**Extracted data**.
*-*-*
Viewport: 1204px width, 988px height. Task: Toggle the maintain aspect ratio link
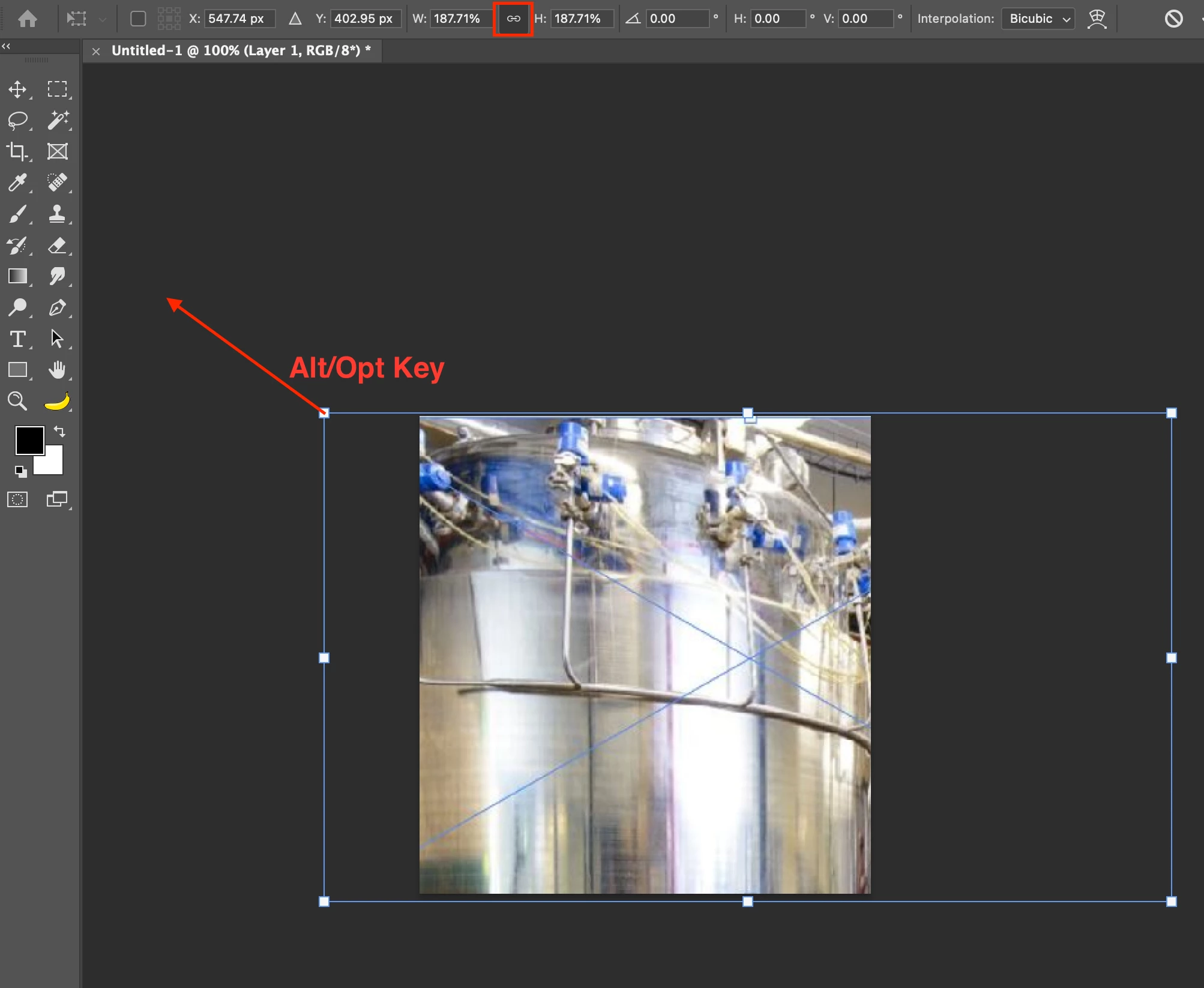[x=513, y=19]
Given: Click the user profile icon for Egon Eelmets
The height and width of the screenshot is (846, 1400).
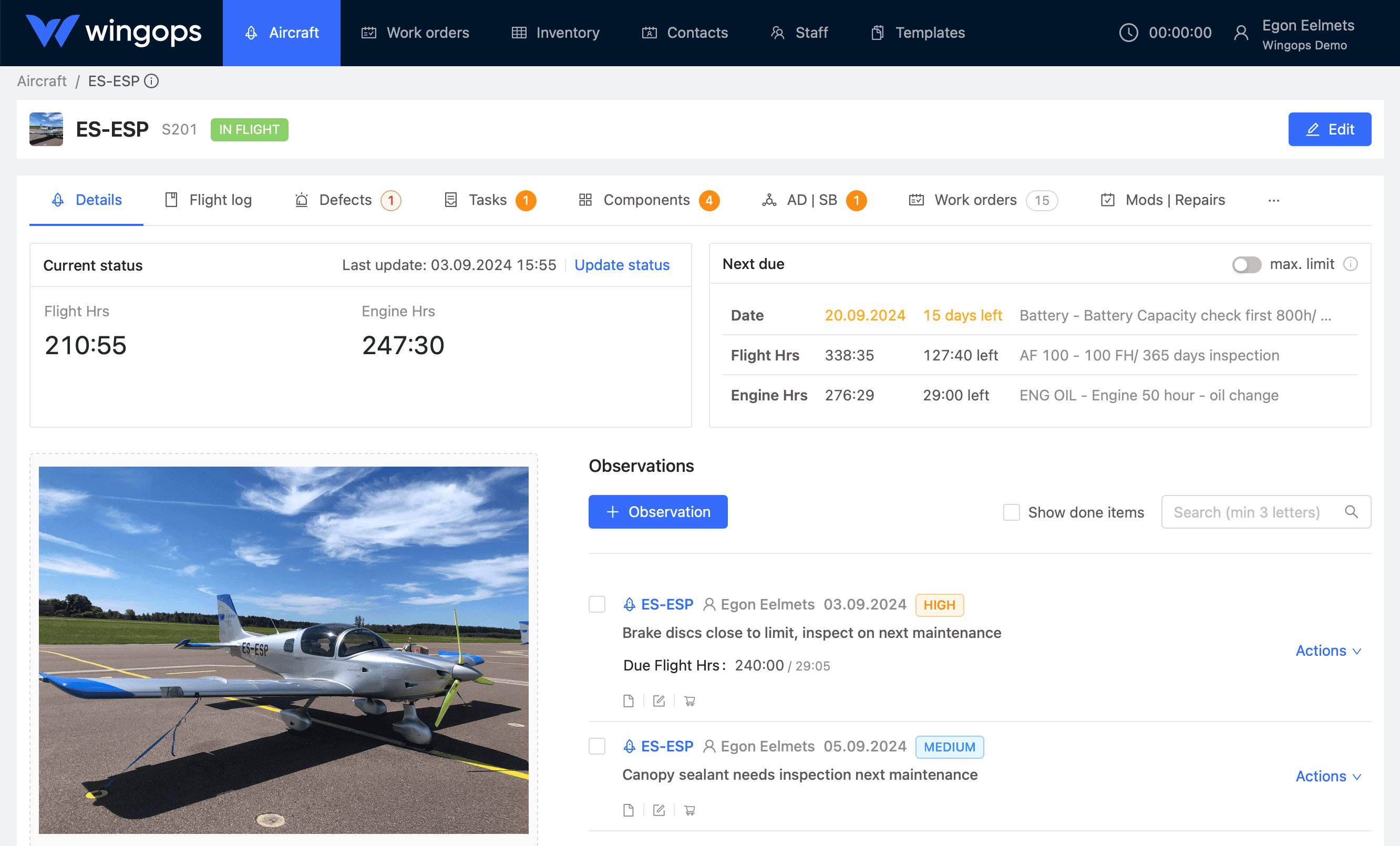Looking at the screenshot, I should click(1241, 33).
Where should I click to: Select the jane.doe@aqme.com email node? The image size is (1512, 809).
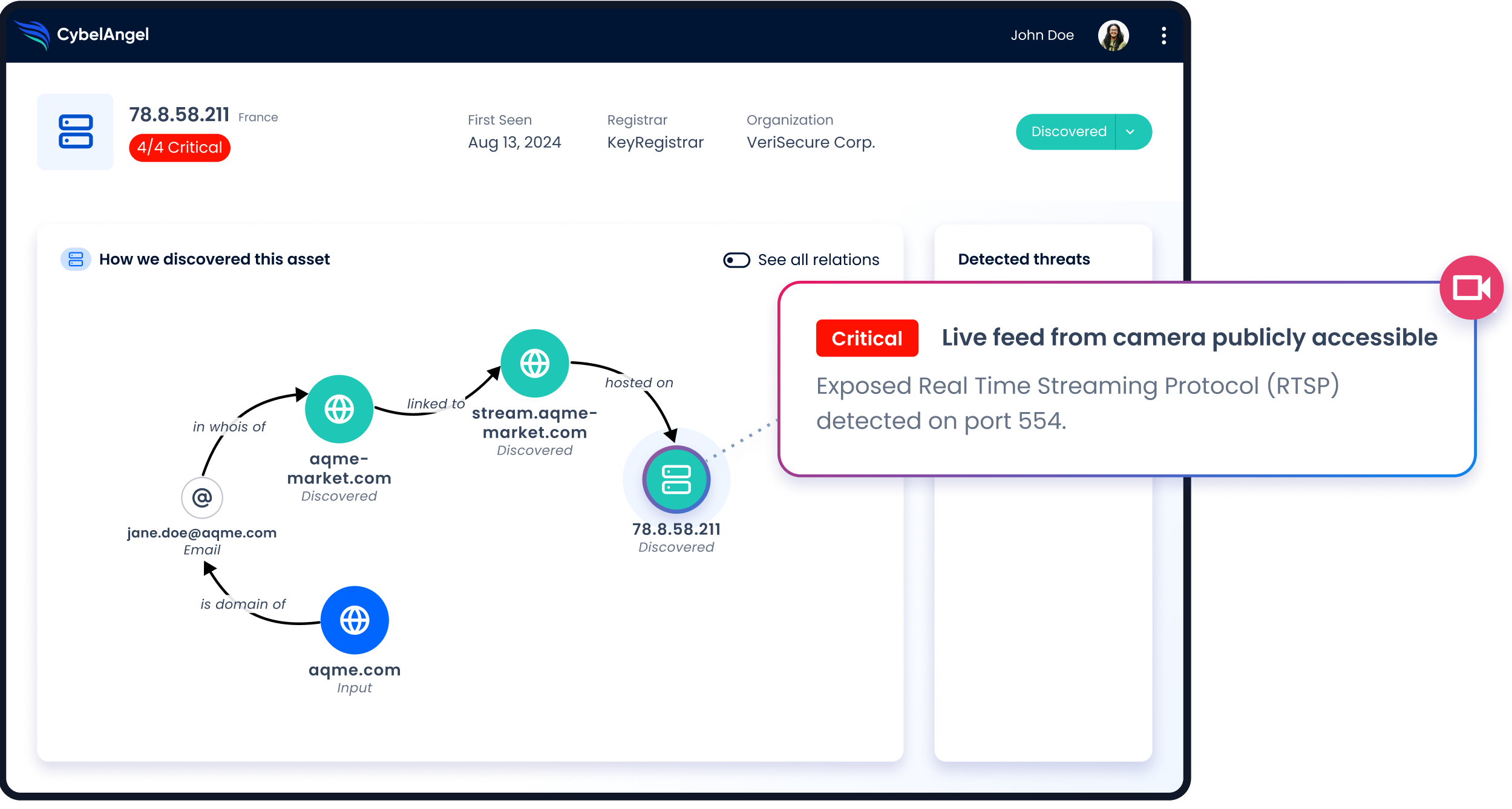click(202, 498)
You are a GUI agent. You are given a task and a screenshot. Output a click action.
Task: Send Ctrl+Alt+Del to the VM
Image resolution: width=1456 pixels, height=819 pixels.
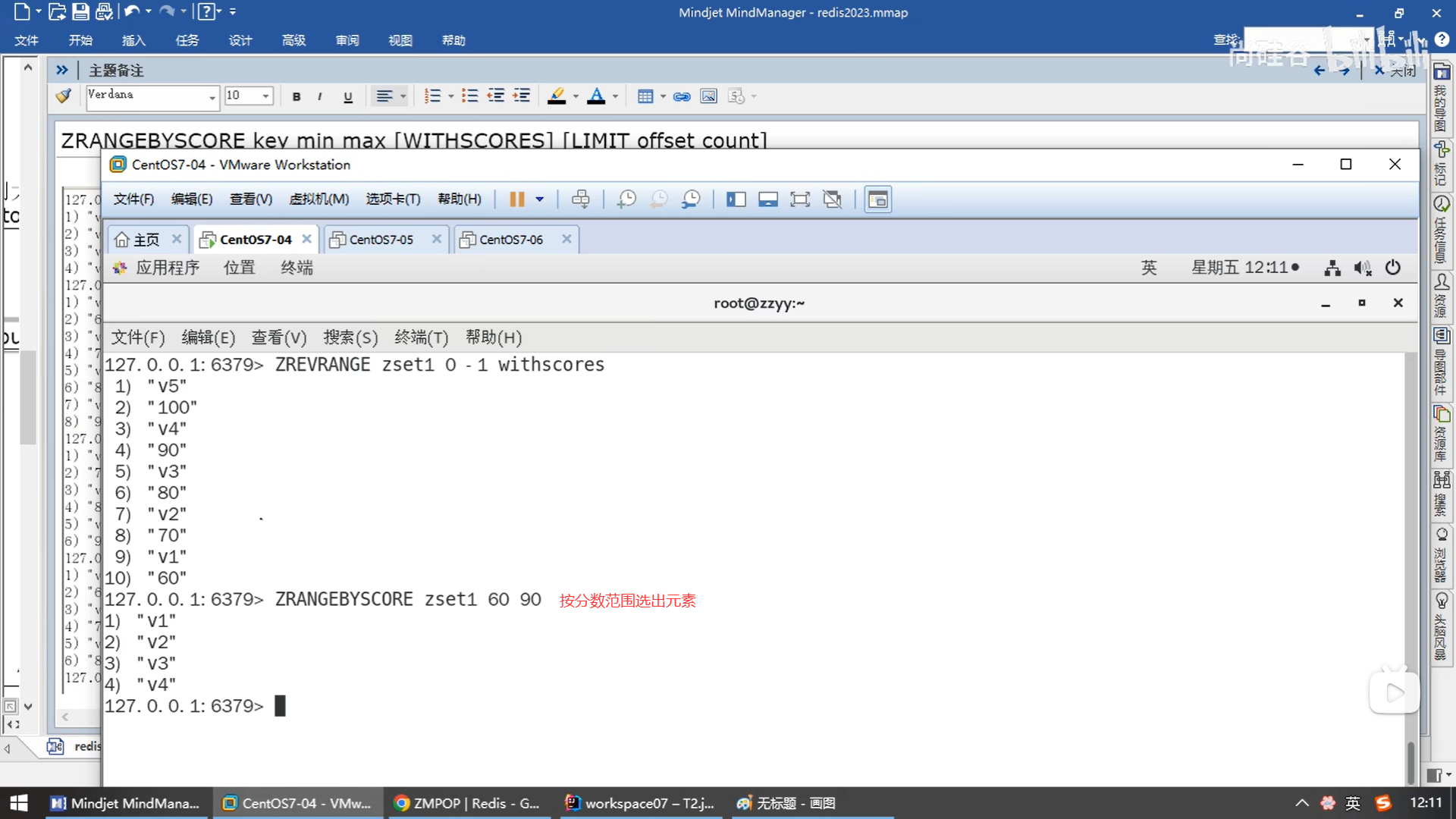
*-*-*
**Work to complete**. Take the entries above and restate them word for word, minus their images.

**Solution to the exercise**.
Viewport: 1204px width, 988px height. Task: Toggle the maintain aspect ratio link
[x=513, y=19]
Given: Click the user profile icon for Egon Eelmets
The height and width of the screenshot is (846, 1400).
Looking at the screenshot, I should click(1241, 33).
Where should I click to: Select the jane.doe@aqme.com email node? The image size is (1512, 809).
click(202, 498)
You are a GUI agent. You are given a task and a screenshot. Output a click action.
Task: Send Ctrl+Alt+Del to the VM
Image resolution: width=1456 pixels, height=819 pixels.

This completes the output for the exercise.